I was caught off guard yesterday by the publication of a study calling into question the methods and the main conclusions of Dartmouth Atlas Project research, which, as many of you know, found wide geographic variations in the quality and cost of health care.
The Dartmouth findings have gotten a lot of attention and were at the core of an influential New Yorker story by Atul Gwande, M.D. And while they've inspired some spirited conversation, the findings are essentially looked upon as true by policymakers, journalists and others.
Until now. Authors of a new study published online in Medical Care Research and Review claim that the Dartmouth research is at its core flawed. If their analysis is to be believed, it throws a giant monkey wrench into the grand debate over geographic variation.
James Reschovsky, a senior fellow for the Center for Studying Health System Change, took some time yesterday to explain what he and his two co-authors did, and he made a convincing argument that the Dartmouth research rests on an incorrect hypothesis: "They made the assumption that people in their last months of life are of roughly equal health because they're about to die," Reschovsky says. "We found that it could not be supported.
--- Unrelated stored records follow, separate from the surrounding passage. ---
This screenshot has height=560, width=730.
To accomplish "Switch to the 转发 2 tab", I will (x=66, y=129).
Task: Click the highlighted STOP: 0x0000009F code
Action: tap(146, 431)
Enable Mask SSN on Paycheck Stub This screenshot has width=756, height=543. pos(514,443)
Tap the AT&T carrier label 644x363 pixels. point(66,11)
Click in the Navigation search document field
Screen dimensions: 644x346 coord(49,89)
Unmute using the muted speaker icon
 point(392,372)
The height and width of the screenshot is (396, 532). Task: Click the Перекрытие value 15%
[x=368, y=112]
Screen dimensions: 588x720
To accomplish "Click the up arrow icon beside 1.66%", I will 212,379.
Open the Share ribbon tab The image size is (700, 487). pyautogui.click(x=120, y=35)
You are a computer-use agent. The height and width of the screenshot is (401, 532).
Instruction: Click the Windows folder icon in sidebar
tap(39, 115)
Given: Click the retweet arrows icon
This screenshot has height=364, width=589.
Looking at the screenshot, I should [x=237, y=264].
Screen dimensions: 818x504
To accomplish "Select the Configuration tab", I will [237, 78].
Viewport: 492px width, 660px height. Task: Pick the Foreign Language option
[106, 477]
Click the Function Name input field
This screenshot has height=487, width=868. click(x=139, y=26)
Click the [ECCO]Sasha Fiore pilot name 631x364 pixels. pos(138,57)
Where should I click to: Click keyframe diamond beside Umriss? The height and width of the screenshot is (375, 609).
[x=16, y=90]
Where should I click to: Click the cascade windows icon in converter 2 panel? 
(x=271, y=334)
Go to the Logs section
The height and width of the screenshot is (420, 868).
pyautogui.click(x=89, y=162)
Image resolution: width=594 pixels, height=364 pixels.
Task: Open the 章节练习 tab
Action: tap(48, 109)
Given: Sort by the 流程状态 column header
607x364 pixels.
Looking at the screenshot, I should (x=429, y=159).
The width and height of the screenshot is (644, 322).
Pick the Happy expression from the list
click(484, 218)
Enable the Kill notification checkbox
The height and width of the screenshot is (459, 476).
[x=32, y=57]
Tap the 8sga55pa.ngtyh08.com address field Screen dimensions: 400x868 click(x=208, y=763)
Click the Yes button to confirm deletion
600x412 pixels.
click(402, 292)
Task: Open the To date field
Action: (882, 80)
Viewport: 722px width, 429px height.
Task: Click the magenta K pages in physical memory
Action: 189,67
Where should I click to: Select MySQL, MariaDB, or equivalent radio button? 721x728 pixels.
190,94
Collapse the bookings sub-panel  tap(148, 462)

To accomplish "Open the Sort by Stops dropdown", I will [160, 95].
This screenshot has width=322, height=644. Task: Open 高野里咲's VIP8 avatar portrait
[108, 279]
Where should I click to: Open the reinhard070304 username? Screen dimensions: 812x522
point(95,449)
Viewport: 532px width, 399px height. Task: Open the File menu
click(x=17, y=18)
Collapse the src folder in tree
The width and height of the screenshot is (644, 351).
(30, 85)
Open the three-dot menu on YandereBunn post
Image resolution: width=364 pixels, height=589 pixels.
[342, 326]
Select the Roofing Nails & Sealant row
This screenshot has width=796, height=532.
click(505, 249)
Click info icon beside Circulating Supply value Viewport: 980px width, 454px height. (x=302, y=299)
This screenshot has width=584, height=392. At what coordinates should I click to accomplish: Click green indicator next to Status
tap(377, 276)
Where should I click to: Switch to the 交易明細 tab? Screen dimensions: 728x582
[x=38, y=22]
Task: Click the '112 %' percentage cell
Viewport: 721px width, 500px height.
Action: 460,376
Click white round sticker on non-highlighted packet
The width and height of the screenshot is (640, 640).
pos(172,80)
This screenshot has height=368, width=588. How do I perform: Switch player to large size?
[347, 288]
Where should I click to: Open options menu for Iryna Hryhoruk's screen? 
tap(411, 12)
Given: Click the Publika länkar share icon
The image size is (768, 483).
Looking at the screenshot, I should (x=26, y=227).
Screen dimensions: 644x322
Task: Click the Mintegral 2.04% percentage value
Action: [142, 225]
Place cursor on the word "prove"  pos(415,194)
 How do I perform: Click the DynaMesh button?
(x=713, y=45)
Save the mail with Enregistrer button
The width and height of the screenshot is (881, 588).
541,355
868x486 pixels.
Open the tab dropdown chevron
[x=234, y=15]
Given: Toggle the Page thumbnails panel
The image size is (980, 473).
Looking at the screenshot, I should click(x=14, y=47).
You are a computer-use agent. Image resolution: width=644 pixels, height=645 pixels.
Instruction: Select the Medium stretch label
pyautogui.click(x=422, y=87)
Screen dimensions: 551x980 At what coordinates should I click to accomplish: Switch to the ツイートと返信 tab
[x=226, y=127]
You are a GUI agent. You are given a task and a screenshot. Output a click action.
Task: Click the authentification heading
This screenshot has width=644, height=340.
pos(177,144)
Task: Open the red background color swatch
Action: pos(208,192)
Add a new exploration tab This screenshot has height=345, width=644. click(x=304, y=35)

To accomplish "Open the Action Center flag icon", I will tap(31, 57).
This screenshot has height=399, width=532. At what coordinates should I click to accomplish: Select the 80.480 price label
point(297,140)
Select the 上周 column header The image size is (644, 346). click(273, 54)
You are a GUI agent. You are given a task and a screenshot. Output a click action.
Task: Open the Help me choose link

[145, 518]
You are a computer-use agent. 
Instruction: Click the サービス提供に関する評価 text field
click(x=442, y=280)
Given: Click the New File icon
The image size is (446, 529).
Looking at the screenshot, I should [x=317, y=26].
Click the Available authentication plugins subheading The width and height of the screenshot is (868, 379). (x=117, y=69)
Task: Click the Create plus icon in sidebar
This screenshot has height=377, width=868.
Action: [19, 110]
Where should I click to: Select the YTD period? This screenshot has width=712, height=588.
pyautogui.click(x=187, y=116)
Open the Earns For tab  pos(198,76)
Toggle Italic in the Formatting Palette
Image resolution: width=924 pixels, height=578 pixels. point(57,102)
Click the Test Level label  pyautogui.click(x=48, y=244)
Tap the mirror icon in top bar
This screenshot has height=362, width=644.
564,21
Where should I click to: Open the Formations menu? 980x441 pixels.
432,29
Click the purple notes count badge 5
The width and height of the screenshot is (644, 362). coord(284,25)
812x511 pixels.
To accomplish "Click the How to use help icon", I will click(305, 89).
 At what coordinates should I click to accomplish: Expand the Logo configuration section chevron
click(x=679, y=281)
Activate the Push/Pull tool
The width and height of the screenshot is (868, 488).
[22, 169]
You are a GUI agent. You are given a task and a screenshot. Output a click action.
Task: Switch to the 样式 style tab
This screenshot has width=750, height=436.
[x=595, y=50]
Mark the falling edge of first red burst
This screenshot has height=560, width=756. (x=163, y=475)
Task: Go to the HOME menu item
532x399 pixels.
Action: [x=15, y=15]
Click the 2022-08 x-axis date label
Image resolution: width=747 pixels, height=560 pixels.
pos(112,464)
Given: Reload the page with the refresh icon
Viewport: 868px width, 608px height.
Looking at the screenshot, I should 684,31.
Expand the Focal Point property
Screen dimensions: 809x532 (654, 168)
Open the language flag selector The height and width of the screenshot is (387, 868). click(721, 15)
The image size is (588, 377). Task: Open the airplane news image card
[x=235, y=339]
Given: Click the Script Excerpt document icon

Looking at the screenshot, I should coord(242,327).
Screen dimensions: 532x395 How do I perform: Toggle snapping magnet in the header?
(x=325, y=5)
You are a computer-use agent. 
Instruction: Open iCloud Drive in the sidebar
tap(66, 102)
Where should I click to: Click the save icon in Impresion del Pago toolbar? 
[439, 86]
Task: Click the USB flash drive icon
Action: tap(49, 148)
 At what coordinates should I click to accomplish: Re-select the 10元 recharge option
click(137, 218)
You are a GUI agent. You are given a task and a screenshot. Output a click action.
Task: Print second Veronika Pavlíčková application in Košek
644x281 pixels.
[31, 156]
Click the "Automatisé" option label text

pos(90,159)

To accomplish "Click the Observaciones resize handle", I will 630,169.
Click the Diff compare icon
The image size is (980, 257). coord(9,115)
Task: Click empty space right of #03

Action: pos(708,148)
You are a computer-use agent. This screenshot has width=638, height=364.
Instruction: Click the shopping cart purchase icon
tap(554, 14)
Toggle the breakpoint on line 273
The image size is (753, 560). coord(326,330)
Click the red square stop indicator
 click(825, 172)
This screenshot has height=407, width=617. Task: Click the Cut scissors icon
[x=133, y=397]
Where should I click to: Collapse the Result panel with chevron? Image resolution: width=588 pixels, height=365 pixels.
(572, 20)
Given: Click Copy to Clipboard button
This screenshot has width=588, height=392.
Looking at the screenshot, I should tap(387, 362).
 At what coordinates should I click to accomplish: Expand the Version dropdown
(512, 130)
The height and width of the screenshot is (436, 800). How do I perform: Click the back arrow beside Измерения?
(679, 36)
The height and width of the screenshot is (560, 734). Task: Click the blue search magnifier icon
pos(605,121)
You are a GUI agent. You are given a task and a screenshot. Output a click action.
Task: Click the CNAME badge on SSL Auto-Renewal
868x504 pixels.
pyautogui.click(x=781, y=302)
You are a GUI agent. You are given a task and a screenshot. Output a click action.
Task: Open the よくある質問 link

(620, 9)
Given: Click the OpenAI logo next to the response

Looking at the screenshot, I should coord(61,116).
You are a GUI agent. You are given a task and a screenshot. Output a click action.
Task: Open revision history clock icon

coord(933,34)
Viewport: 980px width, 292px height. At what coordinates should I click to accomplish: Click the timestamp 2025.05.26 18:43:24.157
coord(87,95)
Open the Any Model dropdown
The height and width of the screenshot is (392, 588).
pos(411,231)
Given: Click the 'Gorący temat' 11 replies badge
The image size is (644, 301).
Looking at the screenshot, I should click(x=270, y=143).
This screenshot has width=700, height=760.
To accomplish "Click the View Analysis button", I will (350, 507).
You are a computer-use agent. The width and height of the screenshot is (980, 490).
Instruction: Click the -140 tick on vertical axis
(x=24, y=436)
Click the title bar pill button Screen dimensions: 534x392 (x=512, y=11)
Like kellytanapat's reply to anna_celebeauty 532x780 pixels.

People near the end of their life vary in terms of the number and type of conditions as much as the entire Medicare population."
The researchers examined the health of a set of patients who died in 2006 and compared the health of those in areas deemed by Dartmouth to be high-cost areas with those in low-cost areas. "We found that amongst people about to die, people in higher cost areas have a greater number of medical conditions," Reschovsky says.
"The bottom line: It goes to show that a lot of the prior research on geographic variations in Medicare is deeply flawed," Reschovsky says.
Yet, Jonathan Skinner, one of the researchers for the Dartmouth Institute for Health Policy and Clinical Practice who worked on the geographic variation studies, says they don't find the same conclusions, and he sounded just as convincing.
"Their result depends on people in high-cost areas being sicker — and using our national Medicare data, with the same diagnoses, we just don't even come close to matching their results," Skinner writes via email. He says he's not questioning the researchers' methods, but is saying that Dartmouth's chosen data sets don't produce the same results.
He also describes some other reasons why the new study's approach is not appropriate, and notes that a panel convened by the Institute of Medicine concluded that unexplained geographic variation is a big problem. The panel issued an interim report in March and expects to issue a final report on the issue this summer.
Ideally, the final IOM report will lay the debate to rest.
Too much time and money is being spent on the issue of geographic variation in Medicare spending for the country to forge ahead without knowing for sure the magnitude of the problem.